Songs of Faith and Devotion

Rolling Stone: star rating
Community: star rating
5 3 0
April 15, 1993

Being the least self-reflective outfit in musical history may have earned Depeche Mode its status as a bluechip singles band, but it has also rendered the group's frequent conceptual forays moot. Electronically generated post-Goth dance pop isn't a concept, it's a style, and when it works (three or four times per Depeche album), it doesn't need ideas. On this eleventh effort there's the usual talk of "darkness" and "religion" for those who get a frisson from evoking such things without actually thinking about them. Wisely, however, the band forgoes new concepts and does its tinkering musically, incorporating noisome guitar feedback, sober strings and joyful gospel moments into the pounding, percolating mix.

Song to song, Faith and Devotion showcases Depeche's every, er, mode at its finest and adds a wee something — an intensifier, a surprise, the shocking but not unpleasant sound of frontman Dave Gahan actually singing. "I Feel You" has the twangy stomp of "Personal Jesus"; it's ecstatically danceable.

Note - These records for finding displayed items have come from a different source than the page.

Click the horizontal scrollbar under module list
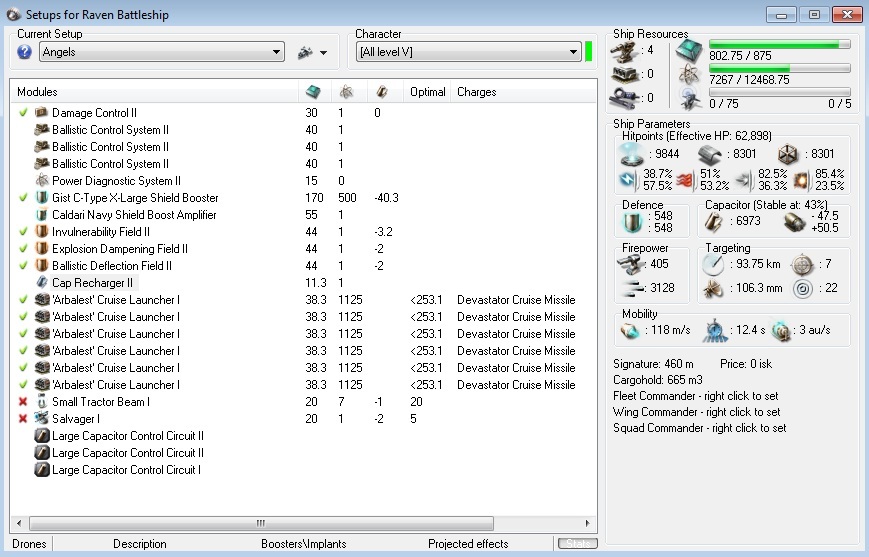The width and height of the screenshot is (869, 557). [260, 523]
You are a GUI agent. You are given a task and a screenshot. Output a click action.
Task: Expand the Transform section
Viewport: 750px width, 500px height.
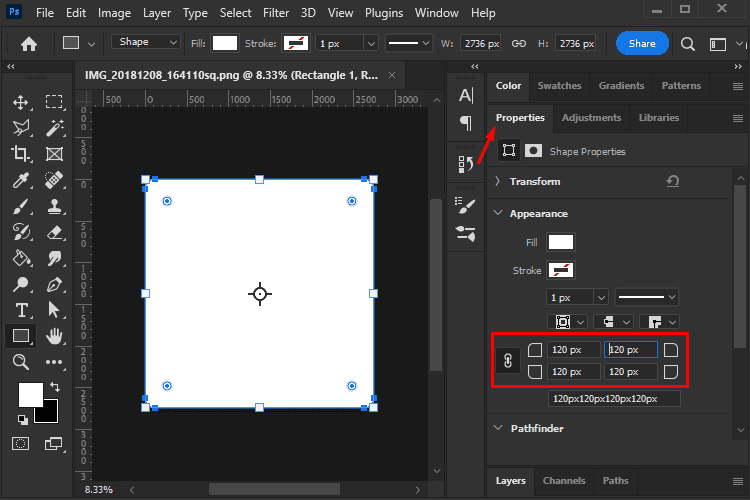click(x=499, y=182)
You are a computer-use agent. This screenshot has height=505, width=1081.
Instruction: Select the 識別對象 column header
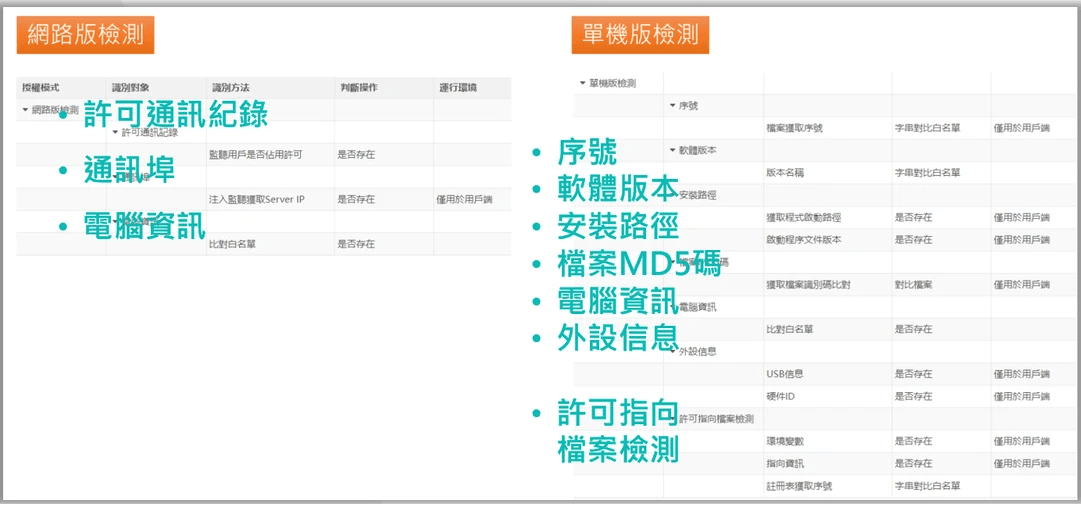point(130,88)
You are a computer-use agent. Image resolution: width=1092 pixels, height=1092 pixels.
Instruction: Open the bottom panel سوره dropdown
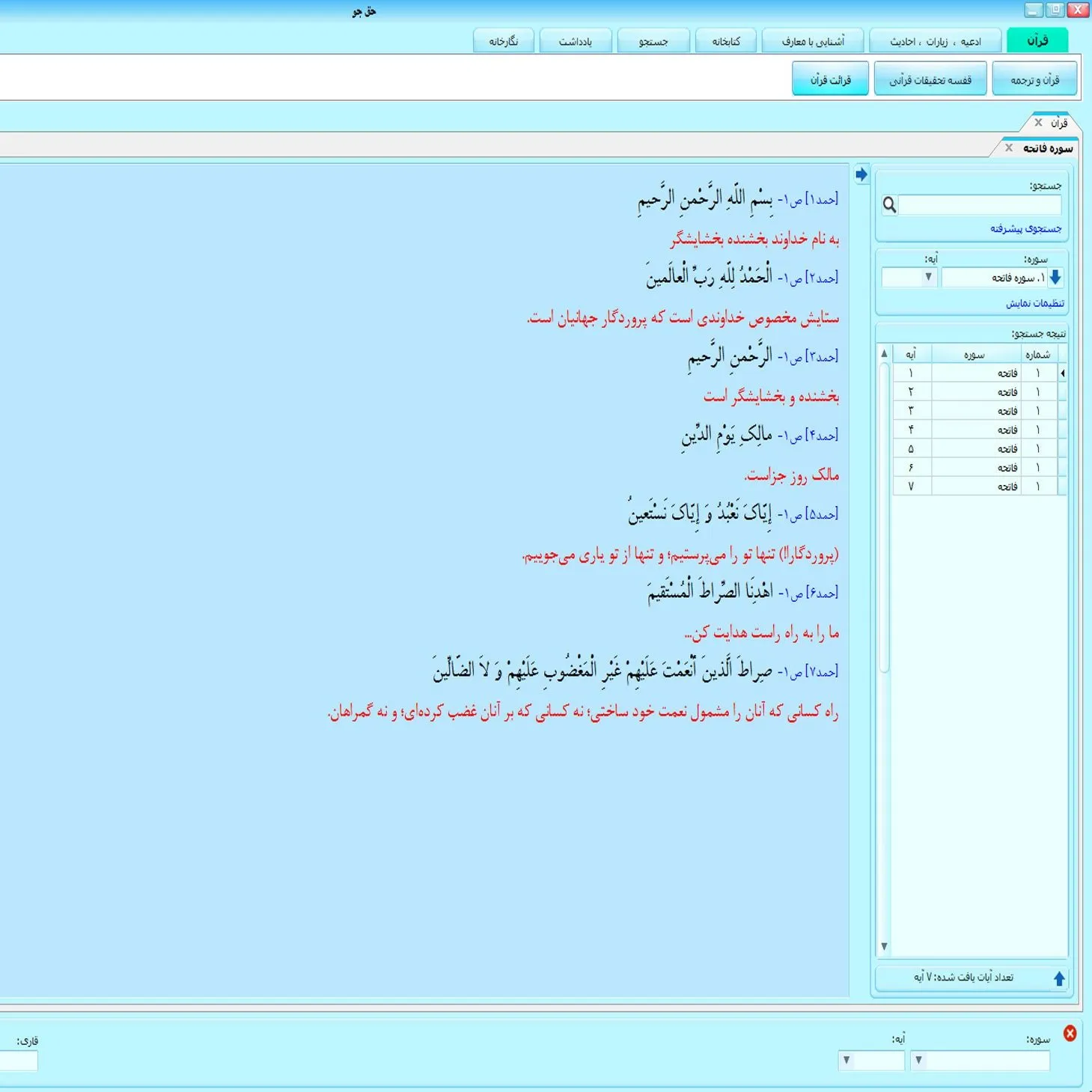tap(918, 1061)
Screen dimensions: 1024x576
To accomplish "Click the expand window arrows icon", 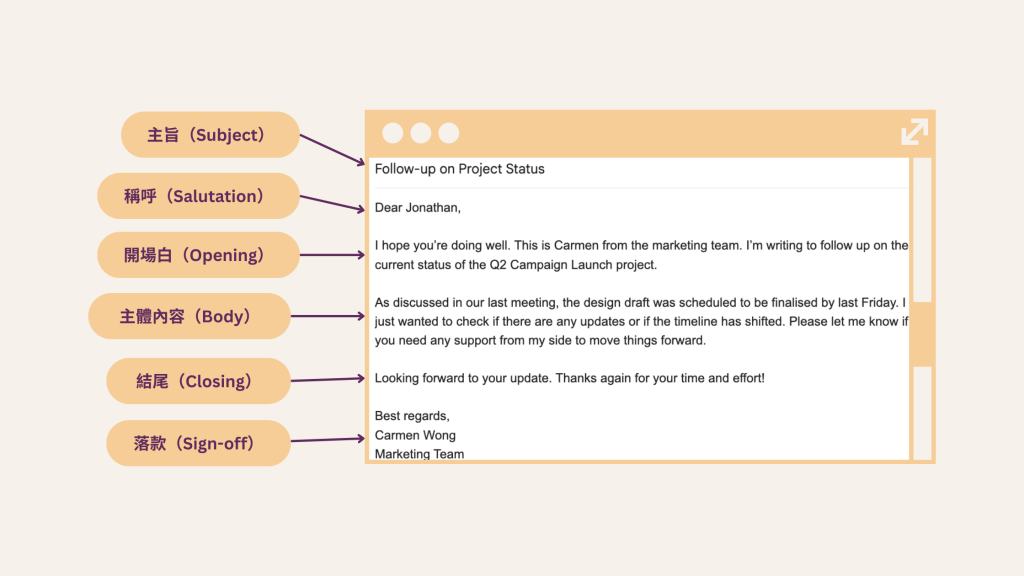I will (x=914, y=132).
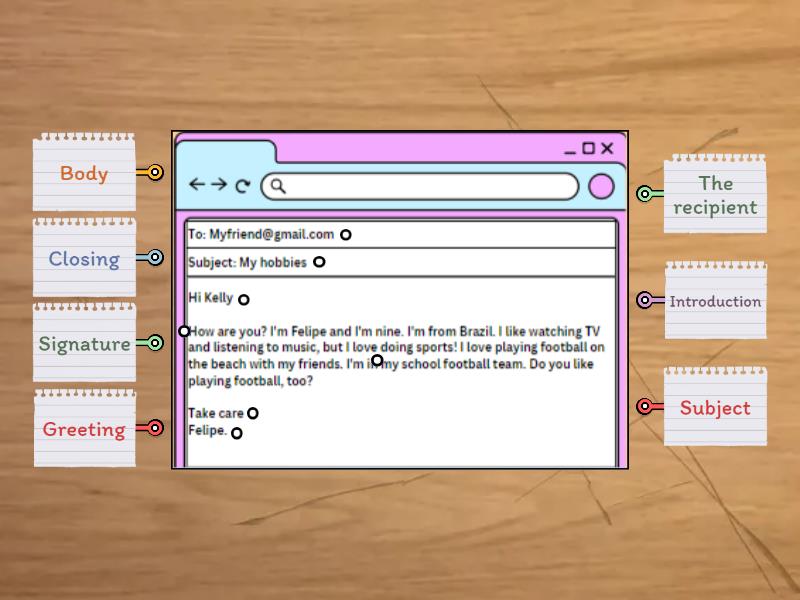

The soulful "Walking in My Shoes" does great things with backup singers and resentment. "Get Right With Me" experiments with scratching and chiming guitars, while "One Caress" sounds like the show stopper from a lachrymose Broadway musical.

Songs of Faith and Devotion documents how Depeche Mode's savvy justifies its worst instincts; like the band itself, it's gloomy, pretentious and winning.